Nov 5, 2010 12:11 GMT  ·  By
AMD Set to Introduce Radeon HD 7000 Southern Islands in Q2 2011, Rumor Has it
   AMD Set to Introduce Radeon HD 7000 Southern Islands in Q2 2011, Rumor Has it

If you have been keeping up to date with the GPU world then you surely know these last few weeks have been pretty hectic, AMD launching its second generation DirectX 11 graphics card family while Nvidia seems to be set to do the same in just a couple of days, but things are going to become a lot more bizzare if we are going to believe some rumors that state AMD's HD 7000 graphics card series (code named Southern Islands) is set to launch in Q2 2011.

This latest development in the graphics card saga comes from a pretty shady website named, adequately enough, RumorPedia.net, that claims one source “close to AMD” told them Souther Islands GPU family will be released sometime in early 2011.

According to the same website, this actually means late Q2 or early Q3 2011, all depending on the 28nm manufacturing process employed for building this chips, AMD being set to release GPUs based on this new fabrication node before Nvidia manages to do so.

The rumors is also confirmed by one comment appearing on the same website, a user saying he can even disclose the names of AMD's future Southern Islands, if he wasn't under NDA that is (pretty convenient if you ask me).

All these infos, seems to point out that AMD is advancing pretty well with its future graphics card architecture, although I would suggest you to take this news with a huge grain of salt considering the sources cited.

However, there may be some truth to these rumors, since one can pretty much assume that if Nvidia has 28nm chip samples, AMD most definitely has access to the same manufacturing technology, making the 28nm HD 7000 graphics card family possible.

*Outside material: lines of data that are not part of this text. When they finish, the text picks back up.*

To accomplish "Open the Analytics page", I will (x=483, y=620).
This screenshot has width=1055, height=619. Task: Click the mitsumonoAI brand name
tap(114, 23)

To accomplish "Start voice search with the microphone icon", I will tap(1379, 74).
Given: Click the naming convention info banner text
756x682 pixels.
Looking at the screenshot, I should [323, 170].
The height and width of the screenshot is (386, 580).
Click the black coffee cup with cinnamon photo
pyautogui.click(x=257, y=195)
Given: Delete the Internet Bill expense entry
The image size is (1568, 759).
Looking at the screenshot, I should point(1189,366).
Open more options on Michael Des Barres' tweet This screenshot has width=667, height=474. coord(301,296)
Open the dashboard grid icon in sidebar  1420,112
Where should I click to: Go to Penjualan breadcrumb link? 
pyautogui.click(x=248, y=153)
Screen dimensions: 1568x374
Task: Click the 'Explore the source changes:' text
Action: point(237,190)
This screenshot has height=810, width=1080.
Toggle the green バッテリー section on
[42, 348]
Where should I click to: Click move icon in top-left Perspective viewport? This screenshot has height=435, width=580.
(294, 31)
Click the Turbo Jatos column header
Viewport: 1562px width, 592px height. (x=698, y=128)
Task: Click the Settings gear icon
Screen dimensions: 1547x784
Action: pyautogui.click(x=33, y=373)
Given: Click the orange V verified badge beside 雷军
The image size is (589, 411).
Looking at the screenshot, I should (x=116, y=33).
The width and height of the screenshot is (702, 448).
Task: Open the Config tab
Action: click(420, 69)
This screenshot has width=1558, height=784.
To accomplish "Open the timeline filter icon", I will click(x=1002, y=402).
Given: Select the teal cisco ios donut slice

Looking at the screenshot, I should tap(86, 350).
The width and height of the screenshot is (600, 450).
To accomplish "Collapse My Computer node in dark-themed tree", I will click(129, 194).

Furthermore, rumors that appear quite a while back, during this spring, called these Northern Islands graphics cards that we see today taking the shape of Radeon HD 6870 and HD 6850 a hybrid between the Southern Islands and the Evergreen architecture, suggesting that AMD was already pretty advanced in developing Southern Islands design.

End of it all, its pretty hard to tell if this timetable is actually accurate, but one thing is certain, AMD is not going to let Nvidia get past them and if one company has 28nm samples available then you can pretty much bet the competition has them too.